Memory Banda (lahir di Distrik Mzimba, 24 September 1996) adalah seorang aktivis hak–hak anak perempuan asal Malawi yang telah menarik perhatian internasional atas perjuangannya menentang pernikahan anak. Dia melanjutkan pendidikan sarjana di bidang Seni Humaniora dengan jurusan Bahasa Inggris dan Filsafat dan Seni Pertunjukan sebagai jurusan di bawah umur di Chancellor College di Zomba.[1]
Kehidupan
Banda lahir di Distrik Mzimba dan besar di Distrik Chiradzulu di mana dia juga menempuh sebagian pendidikan sekolahnya.[1] Dia kemudian pindah ke Blantyre dan menyelesaikan sekolah dasar di Sekolah Dasar Chitawira.

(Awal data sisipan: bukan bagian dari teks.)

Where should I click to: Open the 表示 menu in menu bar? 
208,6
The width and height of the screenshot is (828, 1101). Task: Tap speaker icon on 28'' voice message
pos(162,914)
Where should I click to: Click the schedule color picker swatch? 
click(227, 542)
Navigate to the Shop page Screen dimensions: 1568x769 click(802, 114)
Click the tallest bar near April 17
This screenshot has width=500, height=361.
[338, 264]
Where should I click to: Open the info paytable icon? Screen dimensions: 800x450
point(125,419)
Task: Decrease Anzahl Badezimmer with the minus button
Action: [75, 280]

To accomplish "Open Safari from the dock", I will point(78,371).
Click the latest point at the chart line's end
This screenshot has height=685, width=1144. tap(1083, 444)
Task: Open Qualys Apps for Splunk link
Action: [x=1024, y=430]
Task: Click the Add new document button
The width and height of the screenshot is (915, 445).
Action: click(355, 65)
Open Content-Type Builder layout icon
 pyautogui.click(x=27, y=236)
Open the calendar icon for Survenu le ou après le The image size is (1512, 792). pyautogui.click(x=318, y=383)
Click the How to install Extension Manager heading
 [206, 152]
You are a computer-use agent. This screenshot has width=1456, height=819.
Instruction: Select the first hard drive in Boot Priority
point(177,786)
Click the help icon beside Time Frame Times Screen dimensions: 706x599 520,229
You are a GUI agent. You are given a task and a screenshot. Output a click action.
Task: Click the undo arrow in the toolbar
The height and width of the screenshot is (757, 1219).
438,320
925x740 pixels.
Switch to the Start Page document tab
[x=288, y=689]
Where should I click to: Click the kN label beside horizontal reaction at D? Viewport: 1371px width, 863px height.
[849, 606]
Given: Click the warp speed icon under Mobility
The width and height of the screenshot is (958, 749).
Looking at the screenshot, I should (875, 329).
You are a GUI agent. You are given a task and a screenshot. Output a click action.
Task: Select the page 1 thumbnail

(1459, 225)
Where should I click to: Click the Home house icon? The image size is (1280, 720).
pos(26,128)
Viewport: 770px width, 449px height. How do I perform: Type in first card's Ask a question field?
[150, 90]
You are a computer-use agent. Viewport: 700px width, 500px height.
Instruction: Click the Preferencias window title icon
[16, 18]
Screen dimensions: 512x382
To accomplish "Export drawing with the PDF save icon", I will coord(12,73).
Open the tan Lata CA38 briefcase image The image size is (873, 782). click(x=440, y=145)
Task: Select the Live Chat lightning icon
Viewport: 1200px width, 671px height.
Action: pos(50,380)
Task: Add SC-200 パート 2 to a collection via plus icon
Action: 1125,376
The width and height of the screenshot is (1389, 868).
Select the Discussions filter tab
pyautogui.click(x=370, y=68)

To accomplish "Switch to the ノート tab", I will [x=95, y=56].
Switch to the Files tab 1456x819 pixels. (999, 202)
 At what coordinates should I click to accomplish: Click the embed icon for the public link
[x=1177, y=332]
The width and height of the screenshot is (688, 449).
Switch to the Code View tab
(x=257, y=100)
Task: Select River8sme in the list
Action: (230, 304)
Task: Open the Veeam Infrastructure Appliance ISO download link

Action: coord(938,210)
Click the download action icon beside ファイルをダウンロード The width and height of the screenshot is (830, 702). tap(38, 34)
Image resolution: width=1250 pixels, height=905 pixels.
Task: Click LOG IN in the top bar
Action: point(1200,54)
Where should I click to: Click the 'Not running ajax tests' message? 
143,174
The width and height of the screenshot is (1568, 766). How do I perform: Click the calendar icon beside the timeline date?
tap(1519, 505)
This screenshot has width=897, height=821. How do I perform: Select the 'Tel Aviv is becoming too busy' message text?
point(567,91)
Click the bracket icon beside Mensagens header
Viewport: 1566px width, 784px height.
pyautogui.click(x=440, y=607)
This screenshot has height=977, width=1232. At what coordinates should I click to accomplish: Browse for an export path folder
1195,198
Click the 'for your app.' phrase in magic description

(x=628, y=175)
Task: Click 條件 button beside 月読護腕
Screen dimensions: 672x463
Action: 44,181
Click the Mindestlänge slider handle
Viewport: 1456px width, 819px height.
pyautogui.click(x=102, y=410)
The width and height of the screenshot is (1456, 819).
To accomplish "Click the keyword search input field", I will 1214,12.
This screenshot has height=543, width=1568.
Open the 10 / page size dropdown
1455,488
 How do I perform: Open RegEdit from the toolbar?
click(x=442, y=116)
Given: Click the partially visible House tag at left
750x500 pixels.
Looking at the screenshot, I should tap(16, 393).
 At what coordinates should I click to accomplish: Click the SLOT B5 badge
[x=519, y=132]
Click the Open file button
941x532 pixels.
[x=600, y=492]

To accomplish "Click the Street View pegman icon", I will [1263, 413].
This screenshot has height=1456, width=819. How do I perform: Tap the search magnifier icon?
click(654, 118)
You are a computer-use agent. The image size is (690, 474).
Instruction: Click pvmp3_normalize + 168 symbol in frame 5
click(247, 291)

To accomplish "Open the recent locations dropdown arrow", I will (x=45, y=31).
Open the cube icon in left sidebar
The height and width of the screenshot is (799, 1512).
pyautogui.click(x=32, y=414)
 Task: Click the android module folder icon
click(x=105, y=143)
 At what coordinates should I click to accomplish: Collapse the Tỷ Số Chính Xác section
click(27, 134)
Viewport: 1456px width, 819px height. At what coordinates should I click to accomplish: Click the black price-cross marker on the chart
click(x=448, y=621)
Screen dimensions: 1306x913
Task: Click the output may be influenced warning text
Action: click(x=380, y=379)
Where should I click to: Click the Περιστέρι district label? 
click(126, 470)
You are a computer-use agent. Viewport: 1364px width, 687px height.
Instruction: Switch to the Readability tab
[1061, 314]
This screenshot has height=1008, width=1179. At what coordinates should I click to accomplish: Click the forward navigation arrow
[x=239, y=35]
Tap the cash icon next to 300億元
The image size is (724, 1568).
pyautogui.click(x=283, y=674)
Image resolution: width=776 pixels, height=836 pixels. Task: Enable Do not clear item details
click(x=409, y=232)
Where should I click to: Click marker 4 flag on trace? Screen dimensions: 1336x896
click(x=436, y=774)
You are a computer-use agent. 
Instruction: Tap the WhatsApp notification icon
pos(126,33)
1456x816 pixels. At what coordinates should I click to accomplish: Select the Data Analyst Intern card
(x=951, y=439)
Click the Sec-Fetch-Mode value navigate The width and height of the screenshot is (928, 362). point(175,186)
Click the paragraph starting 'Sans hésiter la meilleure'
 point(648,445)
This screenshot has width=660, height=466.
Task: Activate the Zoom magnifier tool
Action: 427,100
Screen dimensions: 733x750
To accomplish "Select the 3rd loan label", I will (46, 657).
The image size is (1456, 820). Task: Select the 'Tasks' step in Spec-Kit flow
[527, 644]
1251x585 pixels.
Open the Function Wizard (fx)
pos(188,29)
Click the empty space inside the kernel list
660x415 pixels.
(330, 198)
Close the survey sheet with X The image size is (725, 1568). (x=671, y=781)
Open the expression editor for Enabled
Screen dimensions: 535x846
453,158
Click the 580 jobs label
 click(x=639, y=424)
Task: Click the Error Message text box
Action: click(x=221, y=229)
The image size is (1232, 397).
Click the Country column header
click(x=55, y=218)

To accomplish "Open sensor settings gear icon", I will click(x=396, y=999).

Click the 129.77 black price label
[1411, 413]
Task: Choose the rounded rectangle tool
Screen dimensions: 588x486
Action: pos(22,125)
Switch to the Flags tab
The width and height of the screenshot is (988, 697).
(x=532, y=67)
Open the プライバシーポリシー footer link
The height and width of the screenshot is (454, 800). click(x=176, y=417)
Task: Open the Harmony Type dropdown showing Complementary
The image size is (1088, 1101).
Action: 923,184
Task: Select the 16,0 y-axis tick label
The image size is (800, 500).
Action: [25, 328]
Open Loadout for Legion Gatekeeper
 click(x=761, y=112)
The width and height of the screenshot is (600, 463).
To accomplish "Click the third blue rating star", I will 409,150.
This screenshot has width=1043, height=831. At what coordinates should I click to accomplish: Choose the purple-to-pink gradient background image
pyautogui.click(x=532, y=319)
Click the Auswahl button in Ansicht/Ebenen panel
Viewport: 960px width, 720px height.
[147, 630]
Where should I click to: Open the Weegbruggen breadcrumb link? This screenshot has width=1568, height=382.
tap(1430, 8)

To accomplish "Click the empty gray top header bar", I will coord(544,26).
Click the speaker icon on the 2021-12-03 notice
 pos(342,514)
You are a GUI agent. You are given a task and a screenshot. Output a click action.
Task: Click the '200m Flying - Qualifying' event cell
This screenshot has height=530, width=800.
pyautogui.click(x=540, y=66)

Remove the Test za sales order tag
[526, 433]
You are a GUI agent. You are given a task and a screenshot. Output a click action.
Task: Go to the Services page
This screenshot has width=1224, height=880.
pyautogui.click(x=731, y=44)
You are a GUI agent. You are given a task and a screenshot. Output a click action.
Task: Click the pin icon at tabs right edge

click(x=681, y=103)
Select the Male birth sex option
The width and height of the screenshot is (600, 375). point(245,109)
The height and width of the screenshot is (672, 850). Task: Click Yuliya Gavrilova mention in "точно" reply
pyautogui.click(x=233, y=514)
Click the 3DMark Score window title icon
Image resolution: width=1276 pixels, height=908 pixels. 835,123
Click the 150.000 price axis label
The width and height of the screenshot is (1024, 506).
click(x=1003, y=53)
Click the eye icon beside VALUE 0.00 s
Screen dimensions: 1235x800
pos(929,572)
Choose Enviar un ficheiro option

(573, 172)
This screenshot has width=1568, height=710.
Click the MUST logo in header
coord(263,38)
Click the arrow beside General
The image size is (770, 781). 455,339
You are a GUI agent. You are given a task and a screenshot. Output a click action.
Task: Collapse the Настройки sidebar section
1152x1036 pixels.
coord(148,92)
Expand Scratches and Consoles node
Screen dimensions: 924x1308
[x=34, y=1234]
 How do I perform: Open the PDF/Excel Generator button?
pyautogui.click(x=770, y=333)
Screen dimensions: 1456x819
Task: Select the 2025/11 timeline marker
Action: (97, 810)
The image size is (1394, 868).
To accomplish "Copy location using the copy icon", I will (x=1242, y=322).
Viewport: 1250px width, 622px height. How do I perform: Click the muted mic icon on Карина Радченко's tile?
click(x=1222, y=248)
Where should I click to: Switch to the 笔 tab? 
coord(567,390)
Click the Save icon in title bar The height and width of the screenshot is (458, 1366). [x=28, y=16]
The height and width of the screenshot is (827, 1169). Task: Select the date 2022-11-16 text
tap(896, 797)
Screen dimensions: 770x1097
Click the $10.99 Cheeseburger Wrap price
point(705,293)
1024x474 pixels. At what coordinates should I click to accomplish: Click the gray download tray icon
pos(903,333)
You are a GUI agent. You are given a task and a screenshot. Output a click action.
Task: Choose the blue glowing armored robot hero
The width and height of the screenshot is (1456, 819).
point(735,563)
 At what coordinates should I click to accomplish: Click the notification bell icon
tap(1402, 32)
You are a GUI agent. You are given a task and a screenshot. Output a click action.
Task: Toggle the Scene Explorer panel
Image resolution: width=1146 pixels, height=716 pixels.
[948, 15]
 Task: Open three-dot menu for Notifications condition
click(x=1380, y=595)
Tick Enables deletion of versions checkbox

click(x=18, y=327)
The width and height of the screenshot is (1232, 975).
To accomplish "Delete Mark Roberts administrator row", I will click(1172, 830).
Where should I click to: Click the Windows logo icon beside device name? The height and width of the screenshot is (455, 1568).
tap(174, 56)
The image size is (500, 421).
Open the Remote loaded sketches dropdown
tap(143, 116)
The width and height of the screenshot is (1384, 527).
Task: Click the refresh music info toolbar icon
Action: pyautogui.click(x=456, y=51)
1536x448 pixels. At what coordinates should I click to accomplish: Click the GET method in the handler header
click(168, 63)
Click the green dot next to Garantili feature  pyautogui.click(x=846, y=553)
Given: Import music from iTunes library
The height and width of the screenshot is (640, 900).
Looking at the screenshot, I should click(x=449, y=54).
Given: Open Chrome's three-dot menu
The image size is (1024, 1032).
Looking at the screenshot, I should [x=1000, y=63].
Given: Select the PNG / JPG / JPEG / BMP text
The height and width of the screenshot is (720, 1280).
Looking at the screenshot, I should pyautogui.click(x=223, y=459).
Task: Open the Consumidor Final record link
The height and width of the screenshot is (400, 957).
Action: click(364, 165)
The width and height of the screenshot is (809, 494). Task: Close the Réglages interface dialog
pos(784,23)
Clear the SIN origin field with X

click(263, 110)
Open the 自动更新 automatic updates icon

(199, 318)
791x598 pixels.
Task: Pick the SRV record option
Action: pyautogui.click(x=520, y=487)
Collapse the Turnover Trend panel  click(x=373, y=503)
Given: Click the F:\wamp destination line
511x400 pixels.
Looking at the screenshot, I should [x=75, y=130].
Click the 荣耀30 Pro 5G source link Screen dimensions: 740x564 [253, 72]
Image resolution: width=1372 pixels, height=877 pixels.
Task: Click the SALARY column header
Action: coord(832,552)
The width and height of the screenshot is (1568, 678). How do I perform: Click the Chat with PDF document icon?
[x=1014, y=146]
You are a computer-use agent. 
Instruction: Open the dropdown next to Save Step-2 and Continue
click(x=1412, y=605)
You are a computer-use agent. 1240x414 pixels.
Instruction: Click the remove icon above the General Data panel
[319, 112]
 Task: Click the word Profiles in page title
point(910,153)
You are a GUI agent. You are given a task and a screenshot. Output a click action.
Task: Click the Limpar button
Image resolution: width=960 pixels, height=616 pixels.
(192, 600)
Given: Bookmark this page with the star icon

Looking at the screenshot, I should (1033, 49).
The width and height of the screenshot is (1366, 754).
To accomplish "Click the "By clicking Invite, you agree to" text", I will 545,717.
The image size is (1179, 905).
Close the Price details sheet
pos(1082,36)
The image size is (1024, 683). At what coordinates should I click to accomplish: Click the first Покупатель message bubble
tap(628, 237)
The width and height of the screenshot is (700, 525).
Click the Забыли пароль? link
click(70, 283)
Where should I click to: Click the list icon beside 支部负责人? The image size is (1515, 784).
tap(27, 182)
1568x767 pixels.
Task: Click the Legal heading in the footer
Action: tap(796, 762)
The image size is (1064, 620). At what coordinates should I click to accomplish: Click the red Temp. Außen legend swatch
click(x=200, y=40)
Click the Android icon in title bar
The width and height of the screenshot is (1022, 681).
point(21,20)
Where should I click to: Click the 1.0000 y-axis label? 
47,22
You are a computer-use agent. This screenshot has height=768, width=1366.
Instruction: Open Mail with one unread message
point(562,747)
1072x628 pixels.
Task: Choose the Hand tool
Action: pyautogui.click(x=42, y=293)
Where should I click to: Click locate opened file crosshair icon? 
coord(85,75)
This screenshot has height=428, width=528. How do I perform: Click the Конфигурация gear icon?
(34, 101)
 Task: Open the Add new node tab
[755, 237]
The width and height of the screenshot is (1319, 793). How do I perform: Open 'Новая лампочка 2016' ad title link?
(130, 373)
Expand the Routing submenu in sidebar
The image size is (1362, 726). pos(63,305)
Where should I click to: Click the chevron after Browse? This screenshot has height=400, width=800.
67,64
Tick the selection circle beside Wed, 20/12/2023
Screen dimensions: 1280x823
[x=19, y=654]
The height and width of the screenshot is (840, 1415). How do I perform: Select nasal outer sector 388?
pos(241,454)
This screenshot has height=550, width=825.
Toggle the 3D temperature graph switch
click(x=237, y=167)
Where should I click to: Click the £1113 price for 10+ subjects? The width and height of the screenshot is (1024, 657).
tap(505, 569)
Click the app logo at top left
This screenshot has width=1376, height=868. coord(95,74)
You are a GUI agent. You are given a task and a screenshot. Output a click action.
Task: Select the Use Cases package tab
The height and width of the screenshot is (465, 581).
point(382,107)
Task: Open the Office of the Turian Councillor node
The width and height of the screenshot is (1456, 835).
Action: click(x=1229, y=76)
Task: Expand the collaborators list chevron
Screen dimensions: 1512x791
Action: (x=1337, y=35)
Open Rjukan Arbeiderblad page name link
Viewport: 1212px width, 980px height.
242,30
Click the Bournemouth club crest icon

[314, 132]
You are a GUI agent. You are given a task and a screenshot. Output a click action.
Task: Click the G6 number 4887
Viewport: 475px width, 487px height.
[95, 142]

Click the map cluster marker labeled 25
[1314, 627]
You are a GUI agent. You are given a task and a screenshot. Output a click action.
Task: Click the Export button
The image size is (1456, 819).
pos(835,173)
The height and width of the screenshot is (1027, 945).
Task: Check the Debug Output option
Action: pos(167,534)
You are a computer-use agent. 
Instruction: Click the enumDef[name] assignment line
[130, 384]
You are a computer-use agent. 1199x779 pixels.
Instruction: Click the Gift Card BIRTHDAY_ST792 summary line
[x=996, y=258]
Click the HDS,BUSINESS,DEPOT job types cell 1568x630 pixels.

Ayahnya meninggal dunia ketika dia berusia empat tahun, dan dia dibesarkan oleh ibunya. Sosok ibu adalah segalanya bagi dia. Meskipun tumbuh dalam keluarga dengan orang tua tunggal, dia menentang adanya pernikahan dini di lingkungannya.[2] Dia tumbuh di daerah kecil di mana setiap rumah tangga keluarga terkena dampak kasus pernikahananak. Gadis-gadis ini tumbuh dengan semua keputusan terpenting dalam hidup yang telah dibuat untuk mereka. Maka tidak mengherankan jika banyak anak perempuan putus sekolah setelah mencapai usia pubertas. Apabila anak perempuan tidak pernah diajari sejak usia muda bahwa mereka bisa menjadi pemimpin, maka tidak mengherankan jika hanya sedikit perempuan yang mempunyai posisi berkuasa.[3] Adiknya, Mercy, dipaksa menikah pada usia 11 tahun, setelah dia hamil saat upacara inisiasi. Di usia mudanya, dia bercita-cita untuk menjadi berbeda dari semua orang dan segalanya. Dia mengakui bahwa dia adalah gadis yang tangguh. Dia mempunyai suara, meskipun budayanya mengingatkannya untuk diam dan diam karena dia masih kecil.[4] Dia mempunyai keyakinan bahwa perempuan itu kuat, mereka punya suara dan harus punya pilihan. Setiap perempuan berhak untuk menentukan hidupnya.[5] Setelah menyaksikan hal tersebut di keluarga, desa, dan komunitasnya sendiri, ia melihat perlunya mengadvokasi sesama remaja putri untuk merefleksikan impian dan tujuan hidup mereka.
Aktivisme
Laporan Human Rights Watch tahun 2014 menemukan bahwa "rata-rata satu dari dua anak perempuan di Malawi menikah pada ulang tahunnya yang ke-18.[6] Ia menganjurkan para pemimpin adat untuk merumuskan peraturan yang melindungi anak perempuan dan di tingkat nasional ia menganjurkan agar usia sah untuk menikah dinaikkan dari 15 menjadi 18 tahun.[7] Hal ini menyebabkan undang-undang diubah untuk mengakui 18 tahun sebagai usia sah untuk menikah di Malawi. Dia telah membentuk Girls Empowerment Network (GENET) dan Let Girls Lead kelompok komunitas perempuan dalam upaya untuk menjaga anak perempuan tetap bersekolah dan meningkatkan kesadaran akan hak-hak mereka.[8] Genet memperjuangkan proyek yang disebut "hentikan kampanye pernikahan anak". Ketika proyek tersebut dilaksanakan, dia adalah salah satu gadis yang terlibat aktif dan dia baru berusia 13 tahun saat itu.[9] Dia berkolaborasi dalam proyek bercerita di mana gadis-gadis muda berbagi pengalaman, impian, dan tantangan yang mereka hadapi melalui berbagai bentuk seni dan teater.[10]